See http://www.foohokok.com/test/totalvirus.gif

However when I deleted the following line, it gives negative result for trojan.
" result3=WebGadget(10, 0, 31, 0, 0, "c:\visless\test.htm",#PB_EventType_DownloadEnd) "

I sent to http://www.virustotal.com for checking.
This is bad as any exe compiled with purebasic with Webget syntax will now give positive trojan.

Does this happen to anyone of you?

What should I do?

Tell the anti-virus company as false positives? Or should Purebasic themselves do it?

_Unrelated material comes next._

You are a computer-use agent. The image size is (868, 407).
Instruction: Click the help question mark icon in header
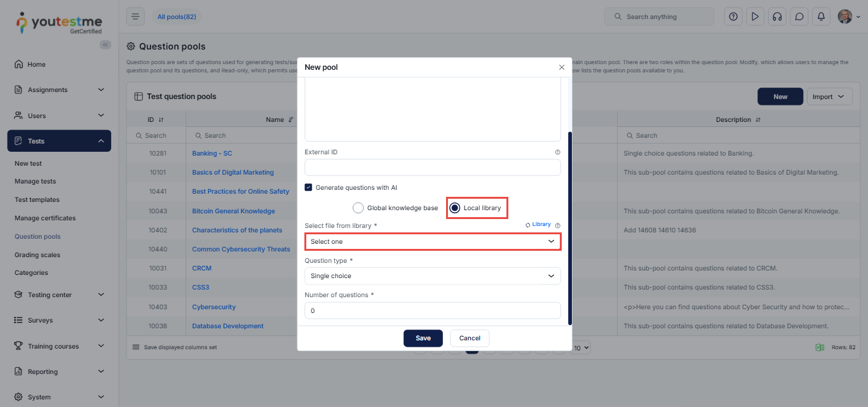tap(733, 17)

Warmest regards and thanks

Alan

Code: Select all

If OpenWindow(0, 10, 20, 500, 500, "AGE Paperless Homework ",#PB_Window_Maximize | #PB_Window_MaximizeGadget |#PB_Window_MinimizeGadget | #PB_Window_SizeGadget)
  CreateStatusBar(0, WindowID(0))
    StatusBarText(0, 0, "Welcome to the world of AGE - to close the digital divides!  :)", 0)
    
    If connection=1 
      website$="www.paperlesshomework.com"
      Else 
      website$=""
     EndIf
         
  ButtonGadget(1,   0, 0, 50, 25, "Go Back")
  ButtonGadget(2,  50, 0, 50, 25, "Go Next")
  ButtonGadget(3, 100, 0, 50, 25, "Stop")
  StringGadget(4, 155, 5, 0, 20, website$)
  ButtonGadget(5, 0, 0, 25, 25, "Go")
  
  Frame3DGadget(6, 0, 30, 0, 2, "", 2) ; Nice little separator
       
  AddKeyboardShortcut(0, #PB_Shortcut_Return, 0) 
  ResizeWebWindow()    
   [b]result3=WebGadget(10, 0, 31, 0, 0, "c:\visless\test.htm",#PB_EventType_DownloadEnd)  [/b]     Repeat
    Event = WaitWindowEvent()            
     Select Event
      Case #PB_Event_Gadget
      
        Select EventGadget()
          Case 1
            SetGadgetState(10, #PB_Web_Back)
          
          Case 2
            SetGadgetState(10, #PB_Web_Forward)
          
          Case 3
            SetGadgetState(10, #PB_Web_Stop)
             
          
          Case 5
            SetGadgetText(10, GetGadgetText(4))           
        EndSelect         
       
      Case #PB_Event_Menu ; We only have one shortcut
       SetGadgetText(10, GetGadgetText(4))
       Case #PB_Event_SizeWindow
       ResizeWebWindow()                    
  EndSelect        
 Until Event = #PB_Event_CloseWindow  
EndIf

[Trond]

Tell the antivirus company about it. Many have an upload form where you can upload samples and false positives.

[PB]

This type of topic comes up from time to time. Here's the last such one:

http://www.purebasic.fr/english/viewtop ... =7&t=43016

Maybe join that topic, rather than have two separate topics started.

[AlanFoo]

Thanks for the advice.

I don't think it is unique in our software or something.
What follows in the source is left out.